### Work to be completed
In the sisig comment thread below, why does the writer hold off on starting the guanciale? Answer in one to three sentences.

### Passage shown
YUM! With sizzling sisig, you always gotta have extra rice and extra calamansi. ALWAYS. :)

First of 5 posts, and look at the beauty of those pork parts! Let me guess what a few of the other 4 will be - bagnet? lechon kawali? crispy pata (I didn't see a hoof in that box photo, but maybe it was hidden below the jowls)? You did say you're doing guanciale (how mario batali of you :D ), so that leaves three more...

Between you and MM, no one is safe from pork happiness.

This looks great - thanks for posting something to do with an often overlooked part of the animal. I've had pig jowl before, in Catalunya, and was pleasantly surprised by how tender and flavorful it was. (I was also surprised to find that it was, well, a face.) I bet I'd like this just as much if not more.

And it's something to do with pig ears besides feeding them to the dog.

Just need some good ol' fashioned pork adobo up in the rotation. Adobo stained t-shirts will follow.

Nice...you made Serious Eats (again).

I can't wait to read the rest of the posts in this series. My heart already hurts in anticipation.

Wonderful post. I do love me a sizzling plate of pig face! I'm jealous.

sisig = amazing.

I'm drooling.

I didn't even know they had a bangus version, Manggy. Although I'm still sure I like the pork version much better.

I think you'd love the pork from these pigs, Joey. The fat is so white, pure, and creamy--it almost seems healthy;) And the meat from the Ossabaw, probably from any heritage breed, is so red and full of flavor.

Stay tuned, greasemonkey! You'll see!

I'm not going to 555cochon, jacqueline, though I wish I were. I had no idea you were writing a pig book, that sounds like it would be a good read.

Hi Erin. I'm just waiting for the weather to cool off here in SoCal before I start my guanciale. I've read that you shouldn't let it hang out if it's above 60 degrees.

Thanks for the heads up on the bourdain article, Katrina. I searched and found it. It's not surprising that he loved sisig;)

Now you know, Julie. And knowing's half the battle;P

Well said, Mikey! Homer's right though, it is a wonderful, magical animal.

Haha Dione! Thanks for keepin' it real!

Indeed, elmo. Sisig is pig face!

### Source data

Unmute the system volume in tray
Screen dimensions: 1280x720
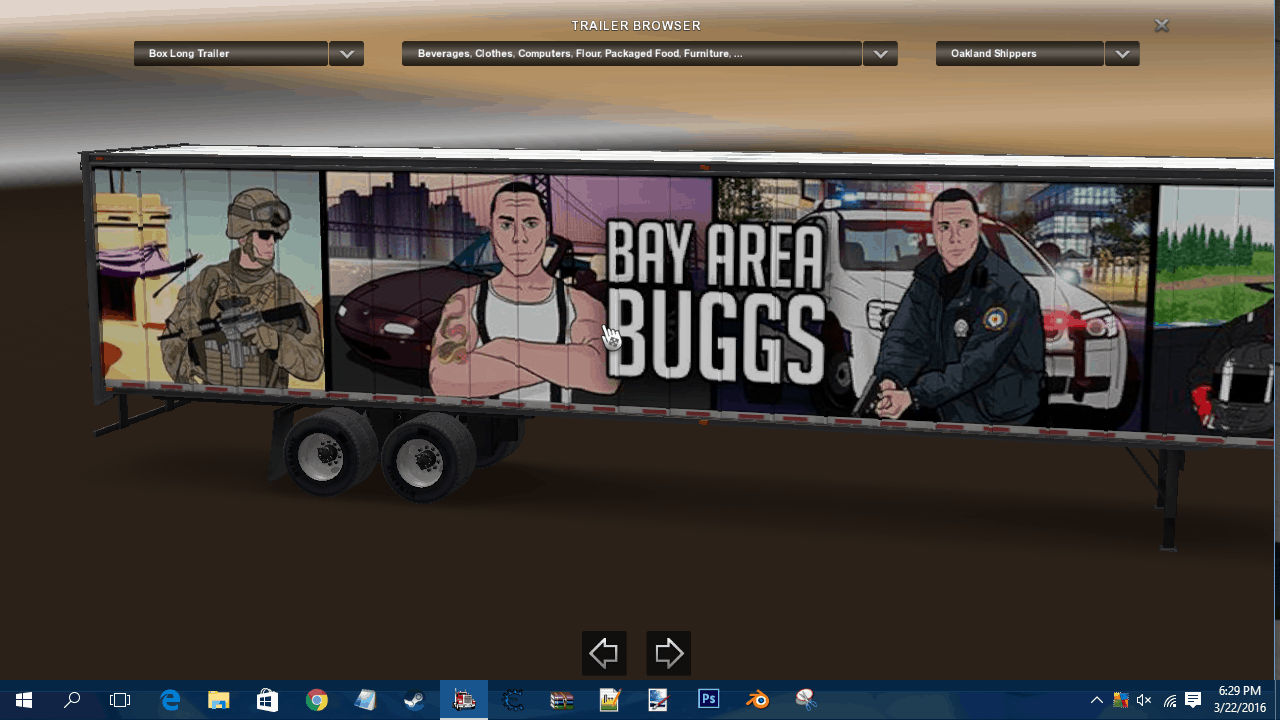[x=1144, y=700]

### Solution to this problem
The writer is waiting for the weather in SoCal to cool off. They have read that guanciale shouldn't be left hanging when it's above 60 degrees.